Stored data entries
· · · · · · ·

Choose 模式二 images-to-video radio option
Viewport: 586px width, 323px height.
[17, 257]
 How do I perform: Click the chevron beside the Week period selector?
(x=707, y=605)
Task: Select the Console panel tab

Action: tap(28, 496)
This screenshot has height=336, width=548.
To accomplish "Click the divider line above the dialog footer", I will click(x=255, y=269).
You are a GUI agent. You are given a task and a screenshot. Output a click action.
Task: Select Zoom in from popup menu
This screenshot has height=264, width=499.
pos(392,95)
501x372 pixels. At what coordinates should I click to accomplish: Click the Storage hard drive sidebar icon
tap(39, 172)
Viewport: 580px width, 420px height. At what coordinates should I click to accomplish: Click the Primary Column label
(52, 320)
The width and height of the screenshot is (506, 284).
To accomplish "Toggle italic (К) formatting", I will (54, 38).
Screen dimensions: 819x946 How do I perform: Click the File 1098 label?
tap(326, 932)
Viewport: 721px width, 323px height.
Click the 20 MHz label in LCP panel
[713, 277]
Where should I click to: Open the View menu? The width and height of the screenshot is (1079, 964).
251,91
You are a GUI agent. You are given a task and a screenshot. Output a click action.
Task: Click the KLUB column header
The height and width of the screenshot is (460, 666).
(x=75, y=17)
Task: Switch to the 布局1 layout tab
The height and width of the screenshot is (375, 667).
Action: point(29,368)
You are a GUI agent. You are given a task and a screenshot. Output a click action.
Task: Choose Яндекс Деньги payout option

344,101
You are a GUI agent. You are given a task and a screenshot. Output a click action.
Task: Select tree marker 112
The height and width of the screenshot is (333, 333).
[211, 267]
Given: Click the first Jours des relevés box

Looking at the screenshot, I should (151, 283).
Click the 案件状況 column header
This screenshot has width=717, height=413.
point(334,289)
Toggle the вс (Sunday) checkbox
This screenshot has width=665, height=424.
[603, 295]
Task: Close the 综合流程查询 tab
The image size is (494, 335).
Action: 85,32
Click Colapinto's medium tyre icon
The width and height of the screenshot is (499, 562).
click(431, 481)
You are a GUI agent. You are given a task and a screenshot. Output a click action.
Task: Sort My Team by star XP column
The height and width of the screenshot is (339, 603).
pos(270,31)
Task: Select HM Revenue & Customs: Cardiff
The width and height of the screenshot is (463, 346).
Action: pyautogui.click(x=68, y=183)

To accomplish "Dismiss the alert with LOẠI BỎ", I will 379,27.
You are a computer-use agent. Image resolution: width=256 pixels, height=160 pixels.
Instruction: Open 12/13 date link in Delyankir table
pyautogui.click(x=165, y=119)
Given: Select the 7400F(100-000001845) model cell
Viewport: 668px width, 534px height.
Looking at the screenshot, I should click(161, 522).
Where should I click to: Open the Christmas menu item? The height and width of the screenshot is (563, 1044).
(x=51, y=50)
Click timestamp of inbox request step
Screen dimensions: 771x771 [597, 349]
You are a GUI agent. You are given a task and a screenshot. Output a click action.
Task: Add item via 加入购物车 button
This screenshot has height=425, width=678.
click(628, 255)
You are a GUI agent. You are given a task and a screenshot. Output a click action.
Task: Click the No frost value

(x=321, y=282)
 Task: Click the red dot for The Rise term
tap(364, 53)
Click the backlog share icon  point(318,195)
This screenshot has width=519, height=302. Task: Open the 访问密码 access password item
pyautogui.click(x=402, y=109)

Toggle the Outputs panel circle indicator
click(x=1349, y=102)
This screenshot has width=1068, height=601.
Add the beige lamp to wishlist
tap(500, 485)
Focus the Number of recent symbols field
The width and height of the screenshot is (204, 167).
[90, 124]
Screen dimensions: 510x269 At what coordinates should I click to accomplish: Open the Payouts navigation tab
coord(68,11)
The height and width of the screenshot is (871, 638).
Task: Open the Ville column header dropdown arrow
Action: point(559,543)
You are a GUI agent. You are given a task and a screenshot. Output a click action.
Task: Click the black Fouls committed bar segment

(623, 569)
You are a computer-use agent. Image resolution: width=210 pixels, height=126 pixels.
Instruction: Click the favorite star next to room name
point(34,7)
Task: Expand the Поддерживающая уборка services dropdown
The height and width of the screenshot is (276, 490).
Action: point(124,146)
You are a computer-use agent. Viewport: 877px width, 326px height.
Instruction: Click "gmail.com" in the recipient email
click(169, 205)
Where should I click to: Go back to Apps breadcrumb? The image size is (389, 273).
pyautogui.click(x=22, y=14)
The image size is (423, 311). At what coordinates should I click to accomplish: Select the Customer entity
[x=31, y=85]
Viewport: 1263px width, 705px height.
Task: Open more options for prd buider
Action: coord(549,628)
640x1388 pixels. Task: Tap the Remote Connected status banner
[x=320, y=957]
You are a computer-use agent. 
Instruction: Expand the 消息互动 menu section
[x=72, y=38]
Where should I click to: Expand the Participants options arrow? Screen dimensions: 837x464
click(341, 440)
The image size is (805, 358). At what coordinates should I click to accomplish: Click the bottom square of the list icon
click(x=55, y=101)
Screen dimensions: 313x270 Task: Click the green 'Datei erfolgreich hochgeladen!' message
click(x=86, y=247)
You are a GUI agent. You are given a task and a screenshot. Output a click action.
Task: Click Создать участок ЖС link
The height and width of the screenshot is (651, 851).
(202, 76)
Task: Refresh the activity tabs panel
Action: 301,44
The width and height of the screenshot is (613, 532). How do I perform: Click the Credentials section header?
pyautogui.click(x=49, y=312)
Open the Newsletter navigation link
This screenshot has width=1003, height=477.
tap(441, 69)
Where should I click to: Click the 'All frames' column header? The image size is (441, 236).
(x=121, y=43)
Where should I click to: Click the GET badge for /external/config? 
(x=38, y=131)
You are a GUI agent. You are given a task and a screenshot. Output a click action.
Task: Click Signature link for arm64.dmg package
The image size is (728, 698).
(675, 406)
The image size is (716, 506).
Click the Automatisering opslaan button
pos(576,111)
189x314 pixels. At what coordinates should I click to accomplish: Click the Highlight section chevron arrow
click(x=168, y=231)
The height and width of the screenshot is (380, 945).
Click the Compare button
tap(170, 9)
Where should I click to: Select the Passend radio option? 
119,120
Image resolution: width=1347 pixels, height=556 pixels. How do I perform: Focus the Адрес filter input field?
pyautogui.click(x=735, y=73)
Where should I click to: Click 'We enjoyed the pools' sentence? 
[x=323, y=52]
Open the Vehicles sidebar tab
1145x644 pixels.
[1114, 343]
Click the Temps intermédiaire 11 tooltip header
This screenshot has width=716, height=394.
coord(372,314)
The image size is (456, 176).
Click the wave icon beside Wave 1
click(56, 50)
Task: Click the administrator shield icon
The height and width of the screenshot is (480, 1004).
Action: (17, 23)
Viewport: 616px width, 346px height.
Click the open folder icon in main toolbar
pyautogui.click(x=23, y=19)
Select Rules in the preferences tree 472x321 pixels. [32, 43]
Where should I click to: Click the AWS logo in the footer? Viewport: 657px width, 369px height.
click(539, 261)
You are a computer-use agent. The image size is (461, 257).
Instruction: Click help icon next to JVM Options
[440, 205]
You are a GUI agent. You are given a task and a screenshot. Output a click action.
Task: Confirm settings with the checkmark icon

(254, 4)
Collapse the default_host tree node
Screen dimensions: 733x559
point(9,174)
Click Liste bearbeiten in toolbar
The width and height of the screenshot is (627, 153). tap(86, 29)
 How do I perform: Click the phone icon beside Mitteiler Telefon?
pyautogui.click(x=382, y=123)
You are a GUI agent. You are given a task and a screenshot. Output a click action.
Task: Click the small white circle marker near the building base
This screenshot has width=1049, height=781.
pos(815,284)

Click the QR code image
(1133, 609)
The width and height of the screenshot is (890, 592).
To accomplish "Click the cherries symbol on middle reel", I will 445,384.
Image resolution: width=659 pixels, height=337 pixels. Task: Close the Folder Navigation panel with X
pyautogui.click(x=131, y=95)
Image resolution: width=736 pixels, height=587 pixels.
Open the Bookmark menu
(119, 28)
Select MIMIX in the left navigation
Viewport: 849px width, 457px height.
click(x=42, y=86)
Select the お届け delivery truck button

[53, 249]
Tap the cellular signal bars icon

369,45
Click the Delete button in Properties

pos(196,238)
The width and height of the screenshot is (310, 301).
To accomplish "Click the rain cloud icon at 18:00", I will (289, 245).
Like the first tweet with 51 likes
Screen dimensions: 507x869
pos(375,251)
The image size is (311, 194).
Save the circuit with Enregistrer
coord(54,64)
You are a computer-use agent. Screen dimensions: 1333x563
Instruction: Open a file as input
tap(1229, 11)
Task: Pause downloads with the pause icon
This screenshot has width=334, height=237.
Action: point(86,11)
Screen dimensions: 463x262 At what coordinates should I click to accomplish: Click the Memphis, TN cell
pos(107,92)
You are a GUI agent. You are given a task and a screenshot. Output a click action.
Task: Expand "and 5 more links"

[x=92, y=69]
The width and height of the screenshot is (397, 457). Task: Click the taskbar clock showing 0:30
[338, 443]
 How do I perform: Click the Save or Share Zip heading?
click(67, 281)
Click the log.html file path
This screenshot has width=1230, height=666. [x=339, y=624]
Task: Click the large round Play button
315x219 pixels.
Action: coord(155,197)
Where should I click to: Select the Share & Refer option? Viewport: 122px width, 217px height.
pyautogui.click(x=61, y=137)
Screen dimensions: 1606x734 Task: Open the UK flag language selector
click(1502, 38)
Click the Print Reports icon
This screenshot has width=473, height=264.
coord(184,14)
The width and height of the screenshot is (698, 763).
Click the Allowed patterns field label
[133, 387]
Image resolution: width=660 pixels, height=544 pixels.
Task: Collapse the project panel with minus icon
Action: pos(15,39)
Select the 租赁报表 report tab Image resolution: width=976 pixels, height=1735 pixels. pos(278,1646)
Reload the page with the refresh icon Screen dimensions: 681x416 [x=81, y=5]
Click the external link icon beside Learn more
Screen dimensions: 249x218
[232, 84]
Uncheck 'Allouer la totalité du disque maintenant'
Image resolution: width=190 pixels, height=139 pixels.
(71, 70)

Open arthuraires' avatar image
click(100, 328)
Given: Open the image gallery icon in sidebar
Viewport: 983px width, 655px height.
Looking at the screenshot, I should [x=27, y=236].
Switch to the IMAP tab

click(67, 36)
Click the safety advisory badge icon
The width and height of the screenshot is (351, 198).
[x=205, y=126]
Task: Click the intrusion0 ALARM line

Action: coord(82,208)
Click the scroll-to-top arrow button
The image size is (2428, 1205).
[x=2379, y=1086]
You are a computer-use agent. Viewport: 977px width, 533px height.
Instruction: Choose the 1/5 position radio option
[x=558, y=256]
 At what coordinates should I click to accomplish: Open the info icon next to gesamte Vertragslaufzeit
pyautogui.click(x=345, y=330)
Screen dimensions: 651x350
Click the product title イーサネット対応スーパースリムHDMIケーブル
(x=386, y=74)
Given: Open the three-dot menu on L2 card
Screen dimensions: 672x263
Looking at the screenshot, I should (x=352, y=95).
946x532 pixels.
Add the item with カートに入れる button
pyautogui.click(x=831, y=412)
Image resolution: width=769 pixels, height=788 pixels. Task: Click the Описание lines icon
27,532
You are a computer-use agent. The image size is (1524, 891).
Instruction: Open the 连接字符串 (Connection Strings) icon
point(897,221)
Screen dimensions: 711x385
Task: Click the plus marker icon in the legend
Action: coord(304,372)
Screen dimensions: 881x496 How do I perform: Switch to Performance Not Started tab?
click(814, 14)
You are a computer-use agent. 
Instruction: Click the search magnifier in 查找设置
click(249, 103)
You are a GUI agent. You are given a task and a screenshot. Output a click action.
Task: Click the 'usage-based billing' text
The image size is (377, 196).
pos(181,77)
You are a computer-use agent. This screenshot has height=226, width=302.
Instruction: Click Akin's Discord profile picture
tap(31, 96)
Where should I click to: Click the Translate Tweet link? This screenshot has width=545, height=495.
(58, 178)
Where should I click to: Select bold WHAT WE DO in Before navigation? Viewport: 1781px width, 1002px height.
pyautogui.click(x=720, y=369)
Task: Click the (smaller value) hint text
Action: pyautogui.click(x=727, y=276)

· · · · · · ·

- EXERCISE PROMPT:
Please give back, exactly as it stands above, the stretch from the line with "The image size is (311, 194)." through the line with "The width and height of the screenshot is (698, 763).", and no line outside it.

- TASK SOLUTION:
The image size is (311, 194).
Save the circuit with Enregistrer
coord(54,64)
You are a computer-use agent. Screen dimensions: 1333x563
Instruction: Open a file as input
tap(1229, 11)
Task: Pause downloads with the pause icon
This screenshot has width=334, height=237.
Action: point(86,11)
Screen dimensions: 463x262 At what coordinates should I click to accomplish: Click the Memphis, TN cell
pos(107,92)
You are a GUI agent. You are given a task and a screenshot. Output a click action.
Task: Expand "and 5 more links"

[x=92, y=69]
The width and height of the screenshot is (397, 457). Task: Click the taskbar clock showing 0:30
[338, 443]
 How do I perform: Click the Save or Share Zip heading?
click(67, 281)
Click the log.html file path
This screenshot has width=1230, height=666. [x=339, y=624]
Task: Click the large round Play button
315x219 pixels.
Action: coord(155,197)
Where should I click to: Select the Share & Refer option? Viewport: 122px width, 217px height.
pyautogui.click(x=61, y=137)
Screen dimensions: 1606x734 Task: Open the UK flag language selector
click(1502, 38)
Click the Print Reports icon
This screenshot has width=473, height=264.
coord(184,14)
The width and height of the screenshot is (698, 763).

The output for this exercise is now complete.